Dünya Sağlık Örgütü’nün (WHO- DSÖ) trans yağ eliminasyonu konusunda çizdiği yol haritası niteliğindeki “Replace-Yerine Koy” raporu da 2023 itibariyle tüm dünyada trans yağların eliminasyonunun kalp ve damar hastalıklarının önlenmesinde etkinliği yüksek, maliyeti düşük ve kolay uygulanabilir bir müdahale olduğunu belirtiyor.

DSÖ’nün “Trans Yağsız 2023” hedefi doğrultusunda hazırlanmakta olan Türkiye’de trans yağların eliminasyonuna yönelik politika belgesinin Mart 2020’de açıklanması bekleniyor. Rapor, DSÖ ülkeleri arasında trans yağ konusunda hazırlanmış kanıta dayalı ilk politika belgesi olma özelliği taşıyor.

Dünyada bu konuda ilk harekete geçen ve 2003 yılında paketli gıdalarda trans yağ miktarını yasal düzenlemelerle yüzde 2 ile sınırlayan ülke olan Danimarka ile birlikte Kanada, Şili, Avusturya, Macaristan, Norveç, İzlanda ve ABD’nin bazı eyaletleri de en iyi uygulama örnekleri olarak gösteriliyor.

Türkiye ise herhangi bir yasal düzenleme bulunmamasına rağmen; Mutfak Ürünleri ve Margarin Sanayicileri Derneğinin 2007 yılında gönüllü olarak ürünlerinde trans yağ miktarını yüzde 2’nin altına indirmesi ile DSÖ raporunda dikkat çeken ülkeler arasında yer alıyor.

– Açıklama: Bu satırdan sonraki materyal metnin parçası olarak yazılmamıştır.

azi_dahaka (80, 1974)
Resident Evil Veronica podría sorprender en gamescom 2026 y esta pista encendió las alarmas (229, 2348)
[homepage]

Tarım ve Orman Bakanlığınca hazırlanan ve son aşamaya gelinen yeni Türk Gıda Kodeksinin yayınlanmasıyla ülkemizde de gıdalarda trans yağ içeriği DSÖ’nün de önerdiği gibi yüzde 2’yi geçemeyecek. Böylece şimdiye kadar sektörün önemli kısmının gönüllü olarak yaptığı düzenleme, yasal olarak da zorunlu hale gelmiş olacak.